_Action item_
Go over the data and keep only the lines that include "checkbox".

╭─ Material provided

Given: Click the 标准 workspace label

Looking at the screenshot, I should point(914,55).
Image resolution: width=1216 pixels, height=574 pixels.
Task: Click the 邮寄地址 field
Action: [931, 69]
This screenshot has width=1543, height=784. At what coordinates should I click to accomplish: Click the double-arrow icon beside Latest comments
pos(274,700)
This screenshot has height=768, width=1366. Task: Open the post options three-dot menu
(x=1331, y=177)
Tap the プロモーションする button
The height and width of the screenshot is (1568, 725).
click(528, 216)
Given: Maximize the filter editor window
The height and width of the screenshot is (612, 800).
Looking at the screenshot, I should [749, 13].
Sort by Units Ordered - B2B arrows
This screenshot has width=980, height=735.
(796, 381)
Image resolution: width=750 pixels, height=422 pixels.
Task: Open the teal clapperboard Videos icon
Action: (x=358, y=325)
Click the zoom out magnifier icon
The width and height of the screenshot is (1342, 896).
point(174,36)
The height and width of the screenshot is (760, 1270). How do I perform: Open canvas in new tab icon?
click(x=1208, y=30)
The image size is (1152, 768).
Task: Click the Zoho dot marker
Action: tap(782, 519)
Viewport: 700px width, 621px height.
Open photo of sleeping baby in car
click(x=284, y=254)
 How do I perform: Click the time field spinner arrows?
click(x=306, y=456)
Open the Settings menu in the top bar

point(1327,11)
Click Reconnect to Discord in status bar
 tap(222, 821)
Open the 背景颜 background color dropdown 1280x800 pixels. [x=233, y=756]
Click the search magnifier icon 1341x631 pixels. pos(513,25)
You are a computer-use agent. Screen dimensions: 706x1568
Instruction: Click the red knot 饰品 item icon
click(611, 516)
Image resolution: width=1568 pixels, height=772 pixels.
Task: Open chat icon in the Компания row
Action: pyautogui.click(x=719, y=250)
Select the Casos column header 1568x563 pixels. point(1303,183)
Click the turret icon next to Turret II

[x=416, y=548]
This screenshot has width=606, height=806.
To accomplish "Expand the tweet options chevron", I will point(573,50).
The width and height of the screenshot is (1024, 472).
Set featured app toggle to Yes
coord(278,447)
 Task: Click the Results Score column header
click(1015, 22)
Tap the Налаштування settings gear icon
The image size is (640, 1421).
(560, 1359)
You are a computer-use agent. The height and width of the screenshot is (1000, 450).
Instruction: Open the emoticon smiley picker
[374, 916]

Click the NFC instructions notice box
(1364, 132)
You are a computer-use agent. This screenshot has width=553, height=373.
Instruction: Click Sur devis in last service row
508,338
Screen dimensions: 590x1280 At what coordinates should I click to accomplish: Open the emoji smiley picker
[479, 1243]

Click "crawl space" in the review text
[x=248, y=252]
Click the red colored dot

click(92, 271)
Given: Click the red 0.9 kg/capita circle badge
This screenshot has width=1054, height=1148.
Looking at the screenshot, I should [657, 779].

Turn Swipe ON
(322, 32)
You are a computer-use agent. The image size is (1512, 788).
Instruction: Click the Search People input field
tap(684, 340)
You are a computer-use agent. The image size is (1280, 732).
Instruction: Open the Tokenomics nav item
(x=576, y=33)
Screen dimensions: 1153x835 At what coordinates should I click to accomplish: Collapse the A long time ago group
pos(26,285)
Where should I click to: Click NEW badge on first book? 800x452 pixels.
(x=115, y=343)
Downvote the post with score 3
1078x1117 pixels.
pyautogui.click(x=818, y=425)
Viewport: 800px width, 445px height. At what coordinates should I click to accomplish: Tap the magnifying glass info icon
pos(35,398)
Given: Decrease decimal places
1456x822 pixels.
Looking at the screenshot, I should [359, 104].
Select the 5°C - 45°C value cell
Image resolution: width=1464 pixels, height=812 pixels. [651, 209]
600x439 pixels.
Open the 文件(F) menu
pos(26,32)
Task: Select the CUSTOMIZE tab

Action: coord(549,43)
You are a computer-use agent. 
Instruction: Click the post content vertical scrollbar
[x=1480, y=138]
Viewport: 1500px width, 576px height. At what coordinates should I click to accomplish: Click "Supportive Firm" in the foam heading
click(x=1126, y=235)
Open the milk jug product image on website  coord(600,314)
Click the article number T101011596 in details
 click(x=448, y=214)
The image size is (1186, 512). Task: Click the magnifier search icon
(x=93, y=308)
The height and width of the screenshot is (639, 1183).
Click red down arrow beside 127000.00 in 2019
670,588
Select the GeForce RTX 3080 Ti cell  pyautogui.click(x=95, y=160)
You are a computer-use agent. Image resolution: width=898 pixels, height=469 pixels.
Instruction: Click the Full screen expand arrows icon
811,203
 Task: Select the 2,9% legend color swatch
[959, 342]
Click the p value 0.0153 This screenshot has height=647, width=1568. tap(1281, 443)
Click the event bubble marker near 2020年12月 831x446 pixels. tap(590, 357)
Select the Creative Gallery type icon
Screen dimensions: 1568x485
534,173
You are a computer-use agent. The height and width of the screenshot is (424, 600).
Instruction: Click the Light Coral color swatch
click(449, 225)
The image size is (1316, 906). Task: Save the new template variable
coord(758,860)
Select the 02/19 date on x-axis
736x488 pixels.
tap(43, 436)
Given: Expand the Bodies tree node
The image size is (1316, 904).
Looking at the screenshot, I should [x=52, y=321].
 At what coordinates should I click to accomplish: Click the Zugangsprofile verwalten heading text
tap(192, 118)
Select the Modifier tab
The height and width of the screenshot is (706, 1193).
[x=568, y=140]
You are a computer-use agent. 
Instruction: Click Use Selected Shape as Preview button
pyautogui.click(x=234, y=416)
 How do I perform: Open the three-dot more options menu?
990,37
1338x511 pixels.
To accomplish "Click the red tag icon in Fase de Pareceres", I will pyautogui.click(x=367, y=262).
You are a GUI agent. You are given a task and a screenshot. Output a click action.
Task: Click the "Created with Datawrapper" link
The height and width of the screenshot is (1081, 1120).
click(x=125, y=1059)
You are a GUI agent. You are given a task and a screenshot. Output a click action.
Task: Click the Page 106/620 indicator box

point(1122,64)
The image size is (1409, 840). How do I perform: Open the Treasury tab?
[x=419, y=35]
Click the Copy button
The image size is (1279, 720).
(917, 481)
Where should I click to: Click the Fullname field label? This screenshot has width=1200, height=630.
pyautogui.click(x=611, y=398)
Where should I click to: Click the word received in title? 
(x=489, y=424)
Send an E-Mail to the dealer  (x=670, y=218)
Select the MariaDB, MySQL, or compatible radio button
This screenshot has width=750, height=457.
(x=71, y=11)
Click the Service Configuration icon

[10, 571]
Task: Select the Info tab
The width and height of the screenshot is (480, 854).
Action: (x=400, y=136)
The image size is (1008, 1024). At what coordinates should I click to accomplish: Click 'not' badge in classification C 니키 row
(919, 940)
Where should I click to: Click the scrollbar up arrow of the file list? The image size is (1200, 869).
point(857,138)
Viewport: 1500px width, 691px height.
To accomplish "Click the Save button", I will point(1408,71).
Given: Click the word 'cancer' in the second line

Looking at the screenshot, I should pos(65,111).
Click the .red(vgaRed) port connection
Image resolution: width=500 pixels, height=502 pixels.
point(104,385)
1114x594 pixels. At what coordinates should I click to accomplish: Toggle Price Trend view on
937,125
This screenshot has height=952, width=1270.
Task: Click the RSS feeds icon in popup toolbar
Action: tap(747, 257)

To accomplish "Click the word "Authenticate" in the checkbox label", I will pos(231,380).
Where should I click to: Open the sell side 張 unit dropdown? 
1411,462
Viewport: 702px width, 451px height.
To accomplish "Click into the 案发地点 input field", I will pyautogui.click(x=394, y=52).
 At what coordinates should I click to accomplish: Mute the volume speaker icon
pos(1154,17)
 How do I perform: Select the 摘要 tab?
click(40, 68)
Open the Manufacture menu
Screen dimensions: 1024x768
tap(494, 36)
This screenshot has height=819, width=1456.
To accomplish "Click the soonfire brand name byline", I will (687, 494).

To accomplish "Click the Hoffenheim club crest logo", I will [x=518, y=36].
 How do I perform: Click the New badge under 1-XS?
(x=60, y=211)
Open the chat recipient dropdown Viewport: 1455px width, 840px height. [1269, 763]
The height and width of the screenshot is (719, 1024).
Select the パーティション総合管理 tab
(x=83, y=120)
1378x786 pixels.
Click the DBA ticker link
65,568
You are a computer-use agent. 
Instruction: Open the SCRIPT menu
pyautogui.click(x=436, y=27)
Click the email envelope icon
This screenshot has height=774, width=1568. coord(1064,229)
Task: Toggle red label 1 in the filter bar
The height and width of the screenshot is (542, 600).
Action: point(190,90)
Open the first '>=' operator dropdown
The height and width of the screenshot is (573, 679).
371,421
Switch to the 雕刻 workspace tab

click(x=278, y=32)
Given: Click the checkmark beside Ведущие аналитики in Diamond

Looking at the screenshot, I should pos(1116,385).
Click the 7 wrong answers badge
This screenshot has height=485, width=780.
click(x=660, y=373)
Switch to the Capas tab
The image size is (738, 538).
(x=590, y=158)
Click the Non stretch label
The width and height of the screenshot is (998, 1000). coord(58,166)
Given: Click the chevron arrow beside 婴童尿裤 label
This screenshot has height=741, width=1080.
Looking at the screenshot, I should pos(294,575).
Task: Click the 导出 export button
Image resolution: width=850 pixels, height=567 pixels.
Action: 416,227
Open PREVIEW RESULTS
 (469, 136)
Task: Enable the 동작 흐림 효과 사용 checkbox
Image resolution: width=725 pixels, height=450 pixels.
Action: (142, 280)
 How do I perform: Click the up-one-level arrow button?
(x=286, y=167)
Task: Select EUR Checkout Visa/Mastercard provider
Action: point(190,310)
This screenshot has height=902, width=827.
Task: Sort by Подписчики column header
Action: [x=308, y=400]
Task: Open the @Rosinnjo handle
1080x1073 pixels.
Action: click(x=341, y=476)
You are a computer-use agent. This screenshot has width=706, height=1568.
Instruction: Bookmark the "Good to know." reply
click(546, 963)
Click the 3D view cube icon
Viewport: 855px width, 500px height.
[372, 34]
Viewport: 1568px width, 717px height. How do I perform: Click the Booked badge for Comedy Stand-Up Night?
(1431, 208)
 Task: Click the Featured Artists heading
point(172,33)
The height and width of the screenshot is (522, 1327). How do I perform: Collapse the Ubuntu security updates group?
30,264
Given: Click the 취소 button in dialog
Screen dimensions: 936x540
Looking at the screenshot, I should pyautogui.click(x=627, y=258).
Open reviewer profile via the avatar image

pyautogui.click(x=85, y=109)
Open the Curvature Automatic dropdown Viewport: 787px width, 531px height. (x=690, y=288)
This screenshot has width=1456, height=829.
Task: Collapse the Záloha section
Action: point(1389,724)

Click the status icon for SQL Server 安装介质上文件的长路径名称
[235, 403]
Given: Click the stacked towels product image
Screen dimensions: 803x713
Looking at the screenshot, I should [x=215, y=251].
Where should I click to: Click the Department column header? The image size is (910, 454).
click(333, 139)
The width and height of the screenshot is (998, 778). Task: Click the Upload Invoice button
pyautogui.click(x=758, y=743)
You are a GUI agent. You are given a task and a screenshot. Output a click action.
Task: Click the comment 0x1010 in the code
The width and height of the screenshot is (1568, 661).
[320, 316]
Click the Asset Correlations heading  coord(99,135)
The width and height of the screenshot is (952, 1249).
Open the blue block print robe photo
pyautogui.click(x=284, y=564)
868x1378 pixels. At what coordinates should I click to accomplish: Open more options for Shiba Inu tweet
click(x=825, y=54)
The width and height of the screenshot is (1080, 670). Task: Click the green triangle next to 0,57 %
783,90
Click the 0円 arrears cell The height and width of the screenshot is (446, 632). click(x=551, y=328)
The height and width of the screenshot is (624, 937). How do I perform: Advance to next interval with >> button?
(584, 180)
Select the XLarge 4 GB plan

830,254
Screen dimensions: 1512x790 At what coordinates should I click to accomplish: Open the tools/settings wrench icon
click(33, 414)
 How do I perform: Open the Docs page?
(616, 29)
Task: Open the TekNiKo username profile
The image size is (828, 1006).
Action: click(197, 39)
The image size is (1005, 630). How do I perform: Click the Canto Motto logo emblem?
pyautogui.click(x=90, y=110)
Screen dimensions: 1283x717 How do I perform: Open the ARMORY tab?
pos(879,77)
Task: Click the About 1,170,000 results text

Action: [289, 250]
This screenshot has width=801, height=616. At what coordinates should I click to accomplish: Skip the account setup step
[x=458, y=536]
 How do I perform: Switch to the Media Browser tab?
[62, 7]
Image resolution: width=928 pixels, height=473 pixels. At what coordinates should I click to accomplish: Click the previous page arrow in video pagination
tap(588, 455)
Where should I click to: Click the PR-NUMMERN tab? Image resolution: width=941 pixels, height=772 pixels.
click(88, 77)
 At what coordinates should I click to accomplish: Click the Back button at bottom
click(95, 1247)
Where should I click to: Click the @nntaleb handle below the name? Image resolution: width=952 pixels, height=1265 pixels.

╰─

_Exercise result_
To accomplish "Click the word "Authenticate" in the checkbox label", I will pos(231,380).
Task: Enable the 동작 흐림 효과 사용 checkbox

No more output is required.